Mark Schand, who spent 27 years in prison for a murder he did not commit, was released in 2013 after a judge dismissed the charges against him. Upon release, Schand was not eligible even for the benefits awarded to offenders released on parole in Massachusetts. In order to pursue compensation, Schand must prove his innocence in court. Even then, the Times points out, the cap for compensation is $500,000.
“It wouldn’t compensate in any way for the emotional damage that serving a prison sentence for something you didn’t do would cause a person,” Schand’s attorney John Thompson told the Times.
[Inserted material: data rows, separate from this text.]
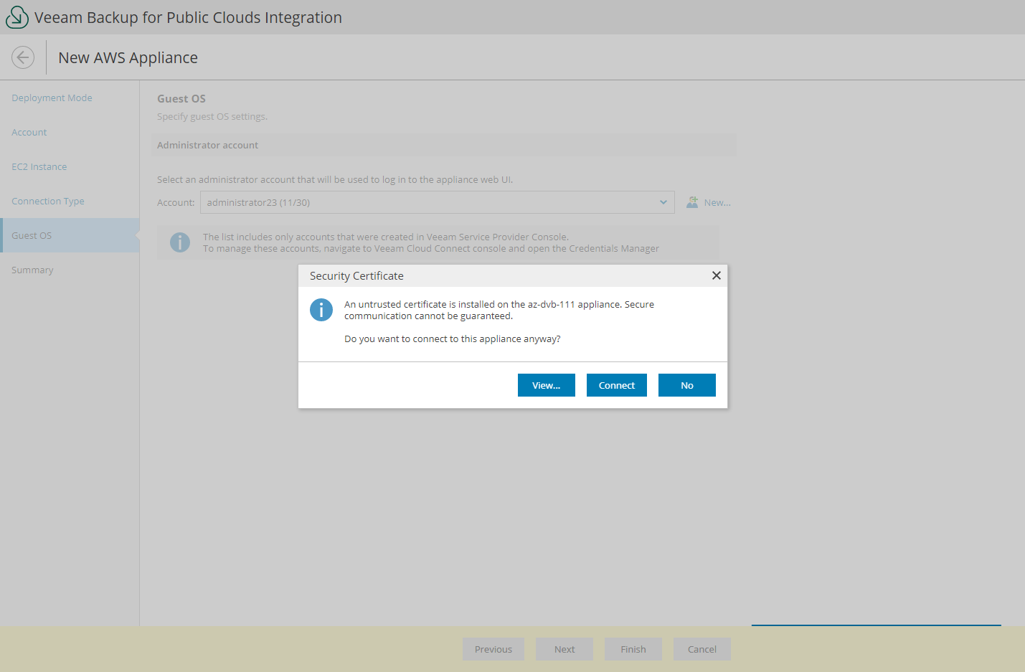This screenshot has width=1025, height=672.
Task: Click the Account dropdown chevron arrow
Action: pos(663,202)
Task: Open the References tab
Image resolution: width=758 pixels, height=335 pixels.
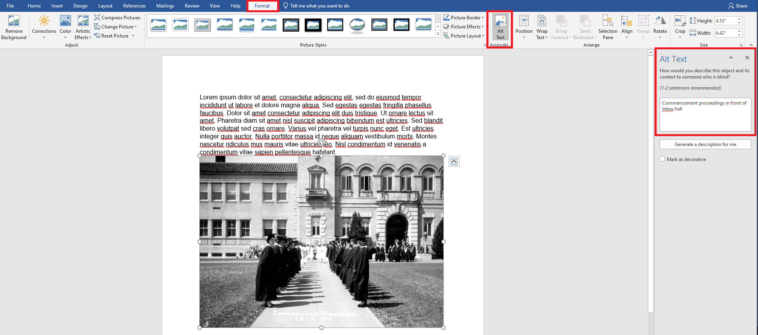Action: [134, 6]
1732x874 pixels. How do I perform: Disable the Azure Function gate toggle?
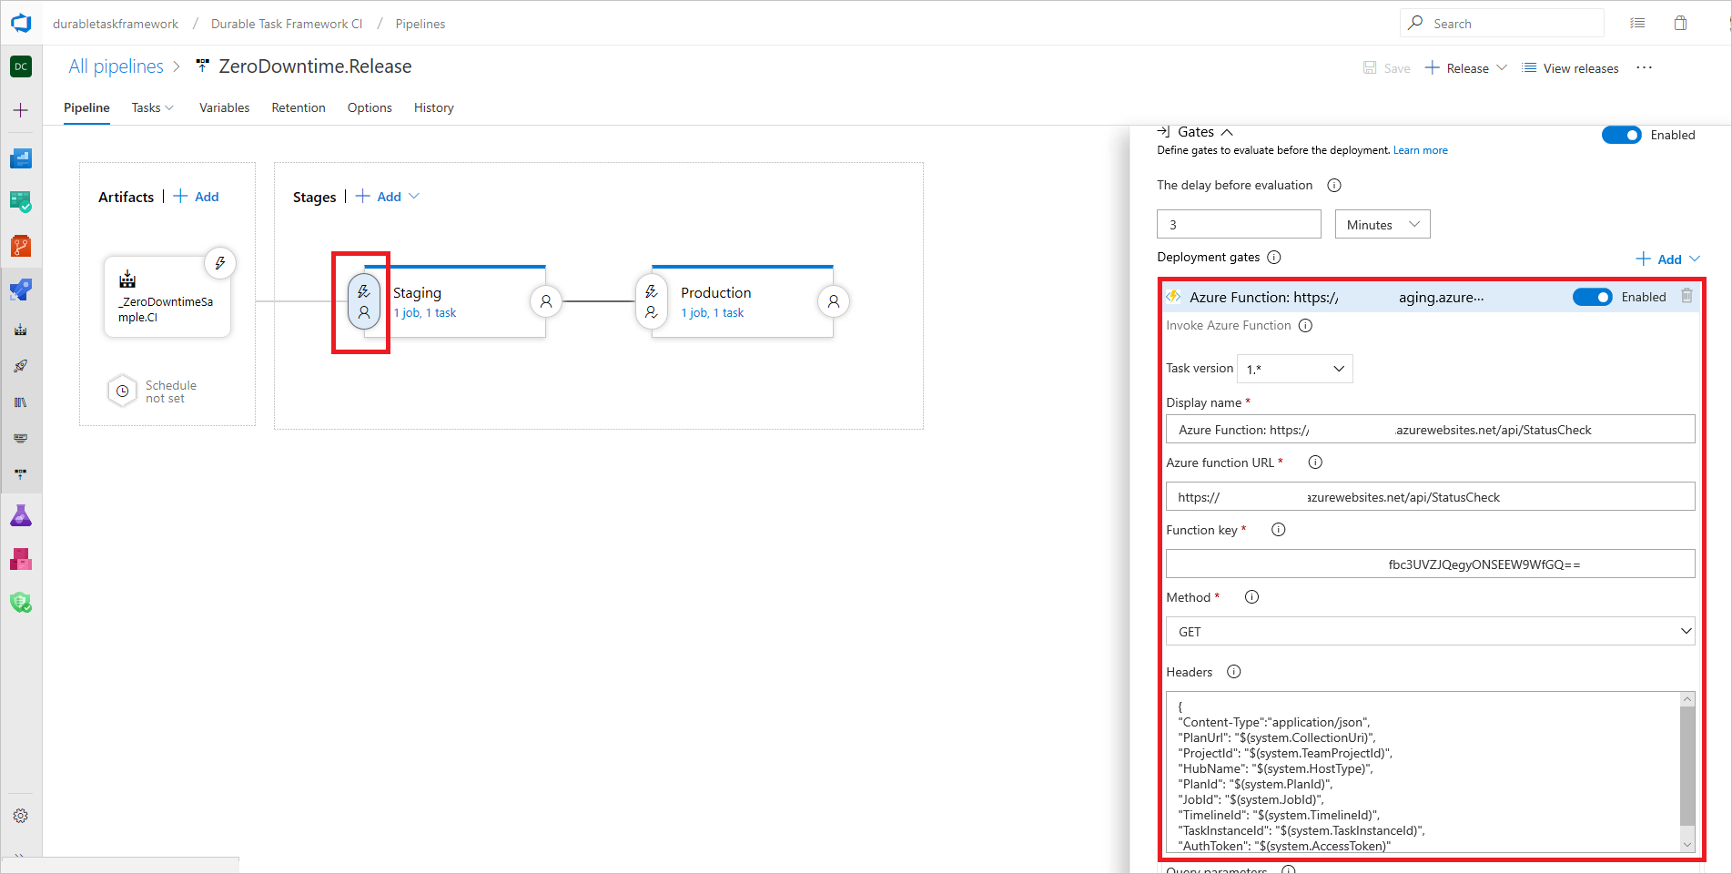pos(1593,297)
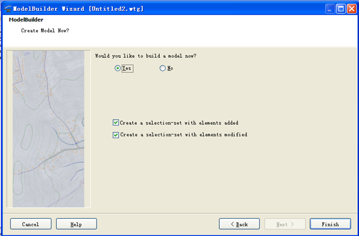Open Help for the wizard
The width and height of the screenshot is (359, 236).
(x=76, y=224)
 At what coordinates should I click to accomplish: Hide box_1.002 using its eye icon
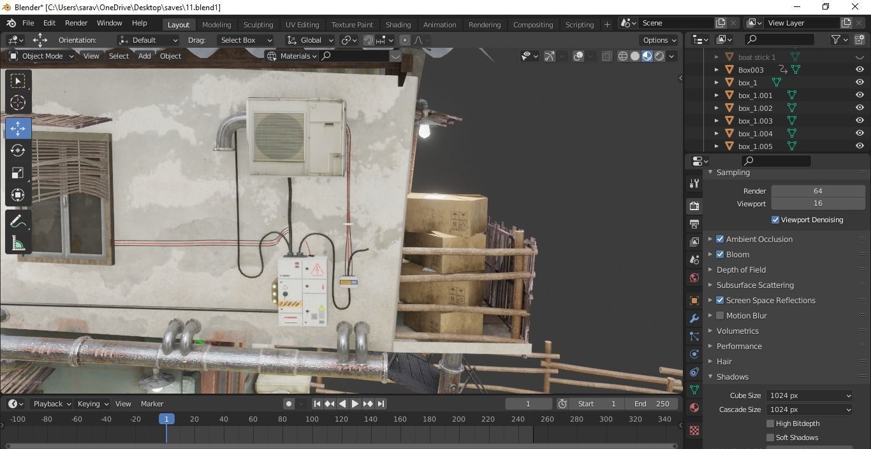860,108
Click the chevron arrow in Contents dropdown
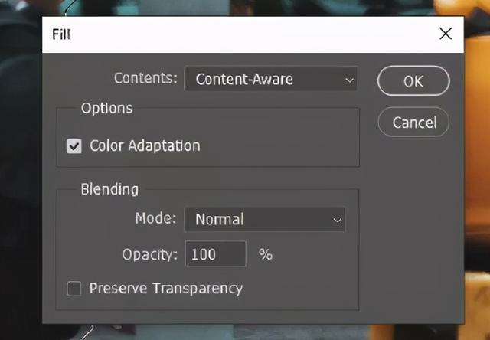490x340 pixels. (349, 80)
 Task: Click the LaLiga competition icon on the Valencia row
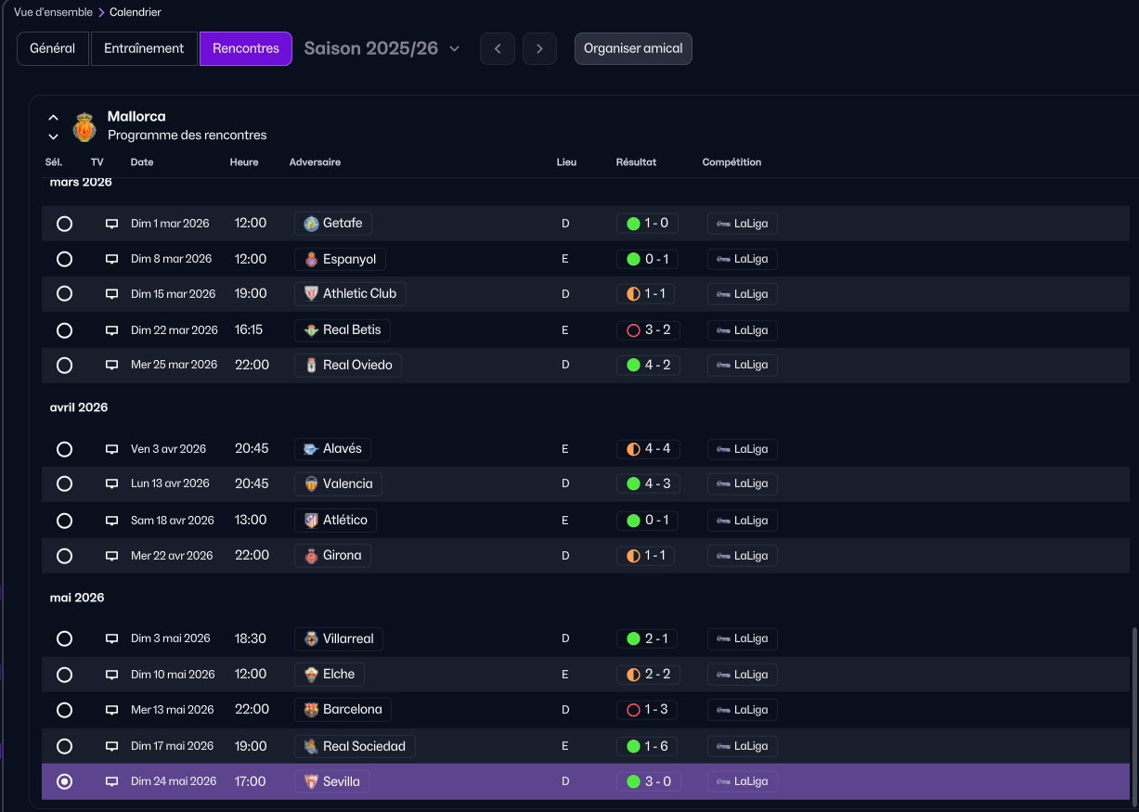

Massachusetts is only one of many states with inadequate compensation laws. New Hampshire has a cap of $20,000, regardless of the number of years the defendant spent behind bars. Twenty states don’t have any law at all regarding wrongful conviction compensation.
“What we find, in state after state, is it’s incredibly complicated, and it varies,” said Rebecca Brown, the director of policy for the Innocence Project, to the Times.
Some states, such as California and Minnesota, are making an effort to address the issue in light of many recent exonerations. The Innocence Project recommends payments of at least $64,000 per year of wrongful incarceration, an additional $64,000 for every year on death row and $32,000 per year on parole or on a sex offender registry, as well as funds for clothing, housing, job training, education and health care.
While no amount of money can bring back the time and opportunities lost to the exoneree after many years in prison, the state can at least facilitate his or her re-entry into society.
“It’s heartbreaking,” Brown told the Times, “and frankly, the state has a moral responsibility to bring people back to where they were as best they can.”